» **GIVEN RECORDS**:

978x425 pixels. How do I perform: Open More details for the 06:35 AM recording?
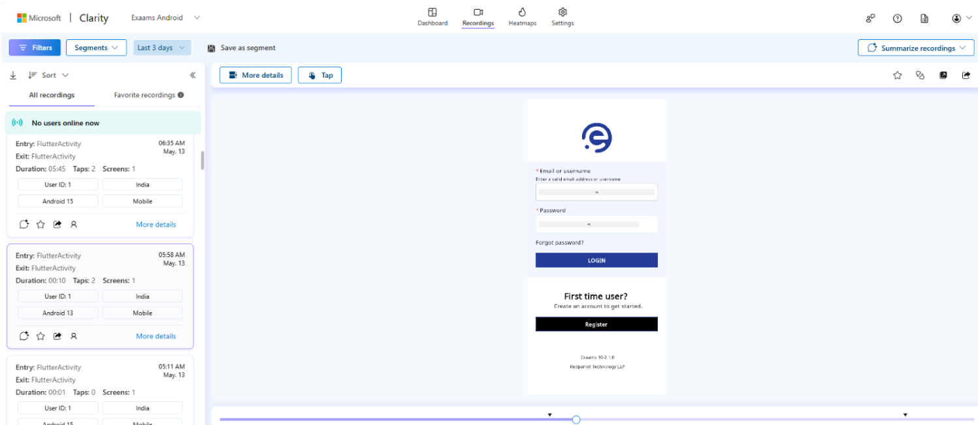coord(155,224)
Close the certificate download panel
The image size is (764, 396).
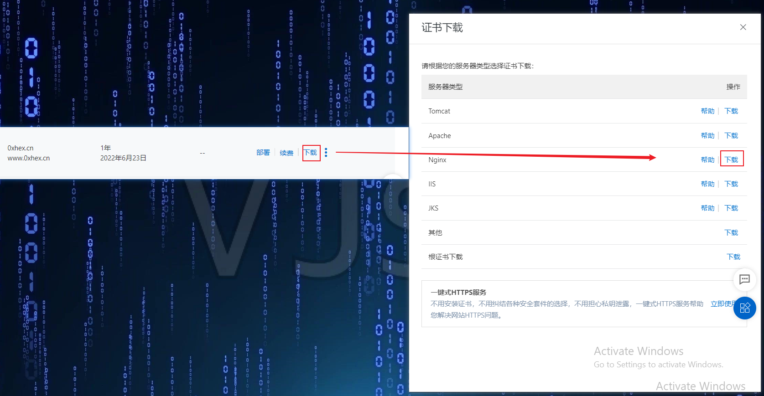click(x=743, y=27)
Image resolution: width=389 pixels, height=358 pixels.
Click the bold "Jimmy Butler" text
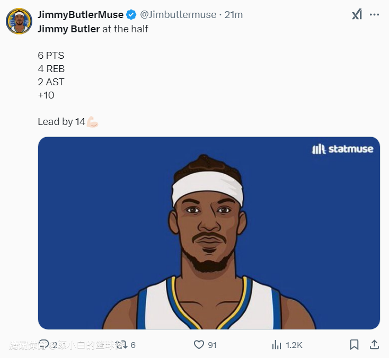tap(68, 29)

==

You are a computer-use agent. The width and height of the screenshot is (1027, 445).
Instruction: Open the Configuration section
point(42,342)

» **DESCRIPTION OF THE TASK**: Copy only the lines in the listing that contain "width".

» **WRITTEN RESPONSE**:
Image resolution: width=389 pixels, height=358 pixels.
You are a computer-use agent. The width and height of the screenshot is (1027, 445).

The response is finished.